> _Provided material_
= = =
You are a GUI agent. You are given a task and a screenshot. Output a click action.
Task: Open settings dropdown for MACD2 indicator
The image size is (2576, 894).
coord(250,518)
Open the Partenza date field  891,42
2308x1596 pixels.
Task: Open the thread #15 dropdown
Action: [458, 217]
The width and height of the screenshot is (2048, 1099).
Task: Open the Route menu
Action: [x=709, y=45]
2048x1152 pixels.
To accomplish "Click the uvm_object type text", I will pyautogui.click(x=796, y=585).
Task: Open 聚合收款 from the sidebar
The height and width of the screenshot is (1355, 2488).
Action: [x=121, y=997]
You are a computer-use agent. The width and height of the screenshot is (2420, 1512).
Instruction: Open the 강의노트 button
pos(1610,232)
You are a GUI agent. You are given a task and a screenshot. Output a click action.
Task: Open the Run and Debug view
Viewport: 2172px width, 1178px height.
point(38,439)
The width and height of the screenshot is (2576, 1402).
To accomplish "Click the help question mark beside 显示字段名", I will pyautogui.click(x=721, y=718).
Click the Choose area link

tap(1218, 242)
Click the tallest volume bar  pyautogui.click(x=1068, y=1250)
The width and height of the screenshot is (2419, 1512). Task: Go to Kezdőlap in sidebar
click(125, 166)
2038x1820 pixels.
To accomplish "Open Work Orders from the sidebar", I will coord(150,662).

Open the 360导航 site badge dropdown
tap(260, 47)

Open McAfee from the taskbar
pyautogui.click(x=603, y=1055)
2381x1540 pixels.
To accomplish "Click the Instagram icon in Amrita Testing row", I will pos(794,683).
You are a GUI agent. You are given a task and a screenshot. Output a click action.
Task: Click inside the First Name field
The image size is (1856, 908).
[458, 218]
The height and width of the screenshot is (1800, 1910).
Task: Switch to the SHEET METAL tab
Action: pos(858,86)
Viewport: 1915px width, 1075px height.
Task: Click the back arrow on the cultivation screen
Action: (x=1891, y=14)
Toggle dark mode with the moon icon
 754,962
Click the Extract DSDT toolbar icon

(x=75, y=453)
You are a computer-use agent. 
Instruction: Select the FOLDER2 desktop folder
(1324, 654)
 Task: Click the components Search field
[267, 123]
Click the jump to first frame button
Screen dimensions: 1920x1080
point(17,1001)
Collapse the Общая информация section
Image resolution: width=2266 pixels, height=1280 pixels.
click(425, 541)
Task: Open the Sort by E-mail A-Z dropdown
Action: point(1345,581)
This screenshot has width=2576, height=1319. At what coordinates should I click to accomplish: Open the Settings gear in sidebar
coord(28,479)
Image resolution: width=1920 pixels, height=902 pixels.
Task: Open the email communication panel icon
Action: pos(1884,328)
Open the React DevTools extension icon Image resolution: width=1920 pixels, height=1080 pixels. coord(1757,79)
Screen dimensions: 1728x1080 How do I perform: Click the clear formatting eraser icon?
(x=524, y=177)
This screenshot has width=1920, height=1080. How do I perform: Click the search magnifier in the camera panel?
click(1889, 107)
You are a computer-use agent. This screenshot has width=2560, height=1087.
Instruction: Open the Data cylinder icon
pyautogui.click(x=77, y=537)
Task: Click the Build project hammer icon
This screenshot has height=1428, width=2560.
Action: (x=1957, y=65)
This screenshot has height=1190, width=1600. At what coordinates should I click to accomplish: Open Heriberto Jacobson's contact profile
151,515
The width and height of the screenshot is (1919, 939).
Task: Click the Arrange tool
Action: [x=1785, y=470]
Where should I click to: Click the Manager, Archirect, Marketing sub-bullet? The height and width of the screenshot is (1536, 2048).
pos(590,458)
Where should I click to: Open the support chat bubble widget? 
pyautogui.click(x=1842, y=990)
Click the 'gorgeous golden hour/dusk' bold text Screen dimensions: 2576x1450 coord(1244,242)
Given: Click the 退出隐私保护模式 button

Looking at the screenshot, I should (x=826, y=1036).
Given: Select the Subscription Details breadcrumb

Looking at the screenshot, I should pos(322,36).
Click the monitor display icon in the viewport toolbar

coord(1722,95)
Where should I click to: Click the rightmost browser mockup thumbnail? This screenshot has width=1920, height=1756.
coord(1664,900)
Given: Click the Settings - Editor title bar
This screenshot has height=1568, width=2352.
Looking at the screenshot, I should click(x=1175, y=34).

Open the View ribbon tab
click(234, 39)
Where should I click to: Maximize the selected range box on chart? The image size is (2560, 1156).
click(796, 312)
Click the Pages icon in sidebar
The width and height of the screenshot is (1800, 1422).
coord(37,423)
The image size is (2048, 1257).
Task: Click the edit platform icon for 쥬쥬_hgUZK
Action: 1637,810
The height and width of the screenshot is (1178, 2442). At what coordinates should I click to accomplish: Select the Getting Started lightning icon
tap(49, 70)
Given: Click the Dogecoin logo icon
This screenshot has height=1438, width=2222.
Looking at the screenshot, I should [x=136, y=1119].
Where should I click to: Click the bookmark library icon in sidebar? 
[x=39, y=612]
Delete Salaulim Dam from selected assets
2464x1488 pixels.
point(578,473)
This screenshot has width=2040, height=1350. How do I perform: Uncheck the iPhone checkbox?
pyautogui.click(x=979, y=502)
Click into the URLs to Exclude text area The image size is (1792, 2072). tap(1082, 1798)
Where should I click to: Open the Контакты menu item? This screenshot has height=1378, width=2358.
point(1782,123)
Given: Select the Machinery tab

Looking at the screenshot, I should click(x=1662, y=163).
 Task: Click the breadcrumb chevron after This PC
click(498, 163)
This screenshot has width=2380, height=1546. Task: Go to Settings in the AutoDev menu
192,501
= = =
> _Your goal_
The answer must contain every line of the material, unchanged.

> _Finished task_
You are a GUI agent. You are given a task and a screenshot. Output a click action.
Task: Open settings dropdown for MACD2 indicator
The image size is (2576, 894).
coord(250,518)
Open the Partenza date field  891,42
2308x1596 pixels.
Task: Open the thread #15 dropdown
Action: [458, 217]
The width and height of the screenshot is (2048, 1099).
Task: Open the Route menu
Action: [x=709, y=45]
2048x1152 pixels.
To accomplish "Click the uvm_object type text", I will pyautogui.click(x=796, y=585).
Task: Open 聚合收款 from the sidebar
The height and width of the screenshot is (1355, 2488).
Action: [x=121, y=997]
You are a computer-use agent. The width and height of the screenshot is (2420, 1512).
Instruction: Open the 강의노트 button
pos(1610,232)
You are a GUI agent. You are given a task and a screenshot. Output a click action.
Task: Open the Run and Debug view
Viewport: 2172px width, 1178px height.
point(38,439)
The width and height of the screenshot is (2576, 1402).
To accomplish "Click the help question mark beside 显示字段名", I will pyautogui.click(x=721, y=718).
Click the Choose area link

tap(1218, 242)
Click the tallest volume bar  pyautogui.click(x=1068, y=1250)
The width and height of the screenshot is (2419, 1512). Task: Go to Kezdőlap in sidebar
click(125, 166)
2038x1820 pixels.
To accomplish "Open Work Orders from the sidebar", I will coord(150,662).

Open the 360导航 site badge dropdown
tap(260, 47)

Open McAfee from the taskbar
pyautogui.click(x=603, y=1055)
2381x1540 pixels.
To accomplish "Click the Instagram icon in Amrita Testing row", I will pos(794,683).
You are a GUI agent. You are given a task and a screenshot. Output a click action.
Task: Click inside the First Name field
The image size is (1856, 908).
[458, 218]
The height and width of the screenshot is (1800, 1910).
Task: Switch to the SHEET METAL tab
Action: pos(858,86)
Viewport: 1915px width, 1075px height.
Task: Click the back arrow on the cultivation screen
Action: (x=1891, y=14)
Toggle dark mode with the moon icon
 754,962
Click the Extract DSDT toolbar icon

(x=75, y=453)
You are a computer-use agent. 
Instruction: Select the FOLDER2 desktop folder
(1324, 654)
 Task: Click the components Search field
[267, 123]
Click the jump to first frame button
Screen dimensions: 1920x1080
point(17,1001)
Collapse the Общая информация section
Image resolution: width=2266 pixels, height=1280 pixels.
click(425, 541)
Task: Open the Sort by E-mail A-Z dropdown
Action: point(1345,581)
This screenshot has width=2576, height=1319. At what coordinates should I click to accomplish: Open the Settings gear in sidebar
coord(28,479)
Image resolution: width=1920 pixels, height=902 pixels.
Task: Open the email communication panel icon
Action: pos(1884,328)
Open the React DevTools extension icon Image resolution: width=1920 pixels, height=1080 pixels. coord(1757,79)
Screen dimensions: 1728x1080 How do I perform: Click the clear formatting eraser icon?
(x=524, y=177)
This screenshot has width=1920, height=1080. How do I perform: Click the search magnifier in the camera panel?
click(1889, 107)
You are a computer-use agent. This screenshot has width=2560, height=1087.
Instruction: Open the Data cylinder icon
pyautogui.click(x=77, y=537)
Task: Click the Build project hammer icon
This screenshot has height=1428, width=2560.
Action: (x=1957, y=65)
This screenshot has height=1190, width=1600. At what coordinates should I click to accomplish: Open Heriberto Jacobson's contact profile
151,515
The width and height of the screenshot is (1919, 939).
Task: Click the Arrange tool
Action: [x=1785, y=470]
Where should I click to: Click the Manager, Archirect, Marketing sub-bullet? The height and width of the screenshot is (1536, 2048).
pos(590,458)
Where should I click to: Open the support chat bubble widget? 
pyautogui.click(x=1842, y=990)
Click the 'gorgeous golden hour/dusk' bold text Screen dimensions: 2576x1450 coord(1244,242)
Given: Click the 退出隐私保护模式 button

Looking at the screenshot, I should (x=826, y=1036).
Given: Select the Subscription Details breadcrumb

Looking at the screenshot, I should pos(322,36).
Click the monitor display icon in the viewport toolbar

coord(1722,95)
Where should I click to: Click the rightmost browser mockup thumbnail? This screenshot has width=1920, height=1756.
coord(1664,900)
Given: Click the Settings - Editor title bar
This screenshot has height=1568, width=2352.
Looking at the screenshot, I should click(x=1175, y=34).

Open the View ribbon tab
click(234, 39)
Where should I click to: Maximize the selected range box on chart? The image size is (2560, 1156).
click(796, 312)
Click the Pages icon in sidebar
The width and height of the screenshot is (1800, 1422).
coord(37,423)
The image size is (2048, 1257).
Task: Click the edit platform icon for 쥬쥬_hgUZK
Action: 1637,810
The height and width of the screenshot is (1178, 2442). At what coordinates should I click to accomplish: Select the Getting Started lightning icon
tap(49, 70)
Given: Click the Dogecoin logo icon
This screenshot has height=1438, width=2222.
Looking at the screenshot, I should [x=136, y=1119].
Where should I click to: Click the bookmark library icon in sidebar? 
[x=39, y=612]
Delete Salaulim Dam from selected assets
2464x1488 pixels.
point(578,473)
This screenshot has width=2040, height=1350. How do I perform: Uncheck the iPhone checkbox?
pyautogui.click(x=979, y=502)
Click into the URLs to Exclude text area The image size is (1792, 2072). tap(1082, 1798)
Where should I click to: Open the Контакты menu item? This screenshot has height=1378, width=2358.
point(1782,123)
Given: Select the Machinery tab

Looking at the screenshot, I should click(x=1662, y=163).
 Task: Click the breadcrumb chevron after This PC
click(498, 163)
This screenshot has width=2380, height=1546. Task: Go to Settings in the AutoDev menu
192,501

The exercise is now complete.